In many places, too, it’s not one isolated home under construction, but rather multiple homes in the same development.
Consider the statistics from Horry County.
In May, the county issued 221 residential building permits versus 186 in May 2013, an jump of 19 percent. The revenue the county got from those permits rose 21 percent to $225,312.
The county doesn’t individually report the value of one construction segment, and the value of all construction permitted during the month dropped by 14 percent.
The drop, though, undoubtedly was a reflection of a 77 percent drop in commercial construction permits.
In Myrtle Beach, according to figures from the city, the number of residential construction permits went from 33 to 38 from May 3013 to May 2014, with the total value of the construction more than $3 million more this May than last.
Builders nationwide are feeling good as well, according to a recent survey from the National Association of Home Builders.

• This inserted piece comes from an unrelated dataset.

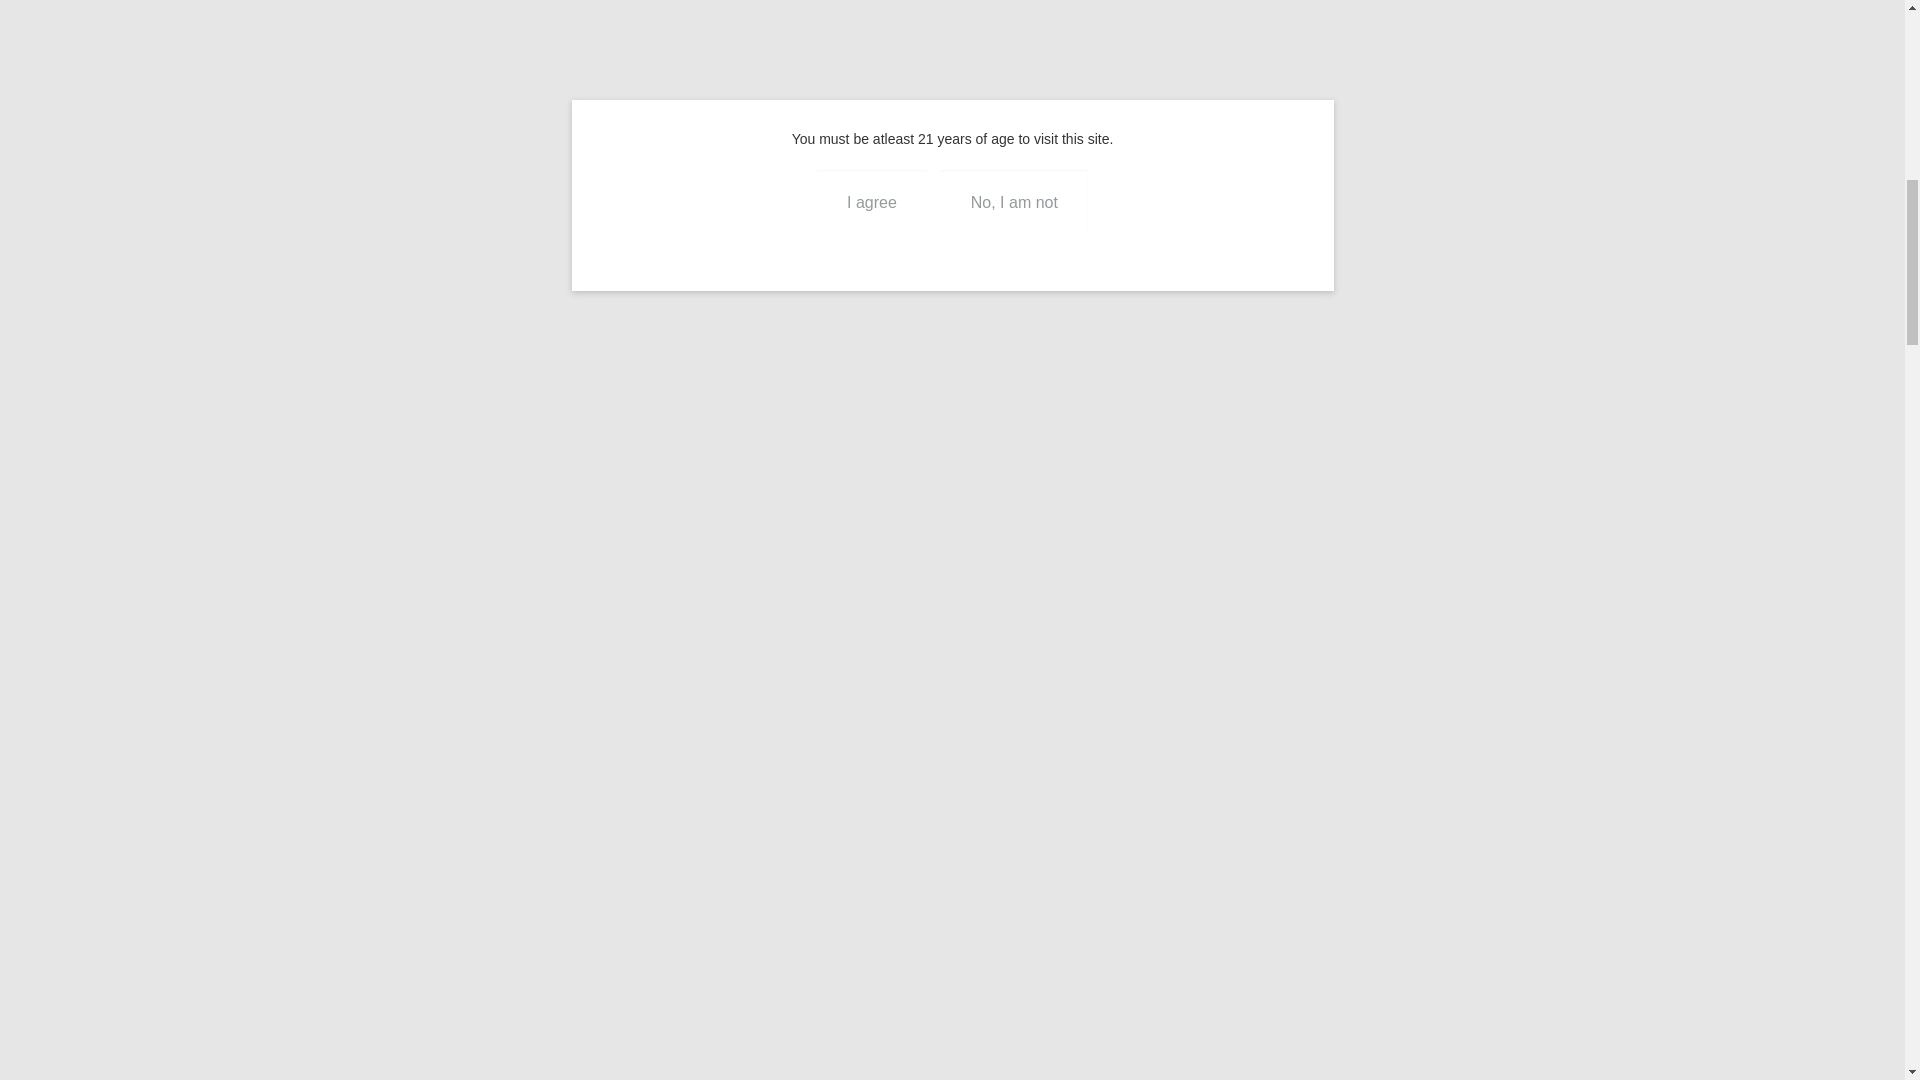  I want to click on Dosing, so click(1149, 104).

It said that builders confidence in the market for newly-built, single-family homes rose four points in June to reach a level of 49 on the National Association of Home Builders/Wells Fargo Housing Market Index.
That’s one point shy of the threshold for the number considered to signal healthy conditions.
Horry County builders attitudes reflect those nationally, said Fred Coyne, owner of Westbridge Homes and chairman of the Horry Georgetown Home Builders Association’s Professional Remodelers Council.
He estimated that his business is up between 40 percent and 60 percent in the last year. Consumer confidence has shifted from the paralysis of just a couple years ago to people feeling good about home buying.
He said that 40 additional permits issued by Horry County last month is a significant increase.
He likened the home building situation now to arriving early at a restaurant for a Sunday lunch. There are plenty of empty seats until church services end.
Then, Coyne said, “You sort of look around and go wow. I‘m glad I got here when I did.”
But the turnaround comes with a new set of problems.
Coyne said builders, subcontractors and suppliers all shrunk in size and workforce during the recession. Now that building is showing significant activity, Coyne said that getting building supplies and subcontractors in a timely fashion can be challenging.
Coyne said he’s confident that home building will continue on a positive trend, assuming the cost of materials and interest rates don’t rise too high.